Exercise directions
Continue the passage below about culture, elitism and sport from its last sentence; the data that follows it is not part of that passage.

Culture – at least the culture we are proud of and don’t sneer at – is highly elitist. We admire the best, and only the best, according to some cultural and time-dependent standard. It does not help much to sing pop songs or opera arias in the bathroom. You must be able to draw a listening and cheering crowd to qualify for the elite.
Likewise, the amateur painter does not increase her or his attractiveness much compared to a van Gogh or a Picasso. The same goes for writers. A vanity press autobiography does not bring you to the top. For that, you have to be a Nobel laureate or at least the author of a couple of well regarded books. The bottom line is that while many are called, few are chosen. Reaching the top requires not only talent and luck, but also a lot of practices – that is, time wasted from the point of view of survival.
Sport is in this respect also a form of culture, albeit one that is often sneered at by those engaged in pursuits like classical music or serious literature. Most sports certainly contribute to physical fitness – as do some other expressions of culture, such as ballet – but what we admire in a player who can do extraordinary things with a ball is a technique that is utterly useless outside the playing field and has taken thousands of hours of practice to bring to perfection.

Given data

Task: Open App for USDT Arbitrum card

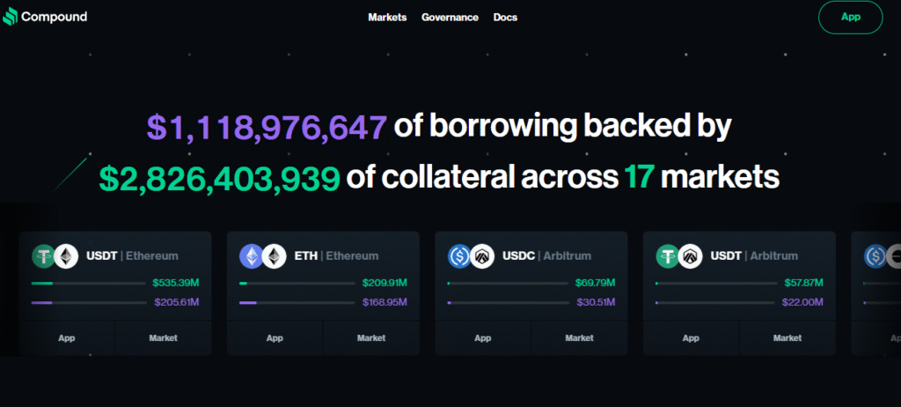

Result of the task
Here, of course, it’s only the best that become local or national heroes. To be a devoted football or basketball player in the lowest series brings ridicule rather than fame. It must be hard and require enormous effort to acquire the unique skills that mark the superstar and earn societies’ respect and admiration.
Following this reasoning, what makes the poet, the painter, and the singer attractive is uselessness combined with the difficulty of their activity. The harder and more futile the activity, the better and more sexually attractive is the performer. Naturally, self-awareness of this underlying wish to be sexually attractive is not required. The mechanism works all the same. The poet, painter, and singer may think they do what they do for more high-minded reasons, but scientists know otherwise.
Hey, science is hard, too! But, in line with the logic of natural selection, to become sexually attractive, the scientist only has make sure that the results of his or her work are useless.